Vitamin A und Vitamin D regulieren zahlreiche Gene und können dadurch Prozesse beeinflussen, die für Lungenentwicklung, Immunfunktion und Asthma relevant sind. Neben direkten Zusammenhängen mit der Lungenfunktion könnten auch epigenetische Mechanismen eine Rolle spielen, etwa DNA-Methylierung und microRNAs. Ziel der Studie war es, die Bedeutung von Vitamin A und D für Lungenfunktion, epigenetische Alterung und regulatorische epigenetische Prozesse bei Kindern und Erwachsenen mit Asthma zu untersuchen.
Methoden
Die Analyse basierte auf zwei Asthma-Kohorten. Eingeschlossen wurden 1.165 Kinder aus der Genetic Epidemiology of Asthma in Costa Rica Study sowie 1.041 Erwachsene aus der ODOLLFA-Kohorte.
Gemessen wurden Vitamin-A- und Vitamin-D-Spiegel im Plasma bzw. Serum, Serum-miRNA-Profile sowie DNA-Methylierung im Blut. Die Forschenden untersuchten Zusammenhänge mit der Lungenfunktion, darunter Einsekundenkapazität (FEV1), forcierte Vitalkapazität (FVC) und das Verhältnis FEV1/FVC. Bei Erwachsenen wurde zusätzlich geprüft, ob DNA-Methylierung oder miRNAs die Beziehung zwischen Vitaminstatus, Lungenfunktion und epigenetischer Alterung statistisch vermittelten.
Ergebnisse
Bei Kindern war ein höherer Vitamin-A-Spiegel mit höheren FEV1- und FVC-Werten verbunden. Gleichzeitig zeigte sich jedoch ein niedrigeres FEV1/FVC-Verhältnis. Für Vitamin D wurde in der Kinderkohorte kein entsprechender Zusammenhang mit der Lungenfunktion beobachtet.
Bei Erwachsenen waren sowohl Vitamin A als auch Vitamin D positiv mit FEV1 und FVC assoziiert. Für das Verhältnis FEV1/FVC zeigte sich nur bei Vitamin A ein Zusammenhang. Eine ausreichende Vitamin-D-Versorgung ging bei Erwachsenen zudem mit einer geringeren epigenetischen Alterung einher.
Höhere Vitaminspiegel standen außerdem mit epigenetischen Veränderungen im Bereich des Gens IRF5 in Verbindung. Diese Veränderungen waren wiederum mit besserer Lungenfunktion und geringerer epigenetischer Alterung assoziiert. Zusätzlich wurden vitaminassoziierte miRNAs identifiziert, deren Zielgene vor allem in Immun- und Zellzyklusprozesse eingebunden waren. Mediationsanalysen deuteten darauf hin, dass DNA-Methylierung und miRNAs einen Teil der beobachteten Zusammenhänge statistisch erklären könnten.
Fazit
Die Studie zeigte, dass Vitamin A und Vitamin D bei Asthma mit Lungenfunktionsparametern und epigenetischen Regulationsmechanismen assoziiert waren. Bei Kindern trat vor allem Vitamin A hervor, während Vitamin D dort keinen klaren Zusammenhang mit der Lungenfunktion zeigte.
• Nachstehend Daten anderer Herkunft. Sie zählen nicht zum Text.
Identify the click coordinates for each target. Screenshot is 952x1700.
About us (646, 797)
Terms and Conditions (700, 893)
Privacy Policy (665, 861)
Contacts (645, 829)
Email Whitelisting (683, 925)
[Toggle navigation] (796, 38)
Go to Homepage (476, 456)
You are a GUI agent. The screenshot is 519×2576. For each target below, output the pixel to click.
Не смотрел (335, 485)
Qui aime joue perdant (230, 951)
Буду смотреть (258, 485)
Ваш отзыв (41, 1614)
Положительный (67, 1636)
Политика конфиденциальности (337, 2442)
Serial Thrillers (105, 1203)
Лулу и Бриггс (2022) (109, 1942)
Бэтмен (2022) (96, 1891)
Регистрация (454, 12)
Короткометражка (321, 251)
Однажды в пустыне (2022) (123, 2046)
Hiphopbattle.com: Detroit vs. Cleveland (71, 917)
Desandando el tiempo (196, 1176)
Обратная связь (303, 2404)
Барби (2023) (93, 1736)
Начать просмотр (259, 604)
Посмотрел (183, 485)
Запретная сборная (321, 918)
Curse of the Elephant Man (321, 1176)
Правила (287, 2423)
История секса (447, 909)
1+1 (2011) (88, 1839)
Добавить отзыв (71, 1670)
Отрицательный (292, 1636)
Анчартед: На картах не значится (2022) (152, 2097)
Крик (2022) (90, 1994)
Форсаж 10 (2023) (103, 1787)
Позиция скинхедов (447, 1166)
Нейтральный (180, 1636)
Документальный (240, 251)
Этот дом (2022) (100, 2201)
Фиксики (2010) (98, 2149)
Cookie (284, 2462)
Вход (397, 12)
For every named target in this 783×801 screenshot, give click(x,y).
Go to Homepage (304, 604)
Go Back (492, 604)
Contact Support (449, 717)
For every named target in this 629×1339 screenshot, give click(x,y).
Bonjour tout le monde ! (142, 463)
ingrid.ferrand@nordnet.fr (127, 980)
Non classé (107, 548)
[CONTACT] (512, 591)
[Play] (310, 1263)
Bei Erwachsenen waren beide Vitamine mit besseren FEV1- und FVC-Werten verbunden, und Vitamin-D-Suffizienz war mit geringerer epigenetischer Alterung assoziiert.
Da es sich um beobachtende Kohortenanalysen handelte, lassen sich daraus keine kausalen Aussagen ableiten. Die Ergebnisse sprechen jedoch dafür, dass Vitaminstatus, epigenetische Regulation und Asthma-Phänotypen enger miteinander verbunden sein könnten als bislang angenommen.
Hinweis zum Versorgungszustand von Vitamin D (Nationale Verzehrsstudie II 2008)
In der Altersgruppe ab dem 19. LJ. erreichen über die normale Ernährung 0 % der Frauen und Männer die Zufuhr-Empfehlung, weshalb den am schlechtesten Versorgten circa 19,2 µg Vitamin D fehlen. (DGE-Empfehlung: 20 µg/Tag)
Sharma R, Kachroo P, Mendez KM, Chen Q, Hecker J, Begum S, Kelly RS, Smith R, Dwaraka V, Celedon JC, Tantisira KG, DeMeo DL, Weiss S, Lasky-Su J, McGeachie M.
The impact of vitamins A and D on lung function and regulatory epigenetics in adult and childhood asthma.
Thorax. 2026 Jun; thorax-2025-223756:doi:10.1136.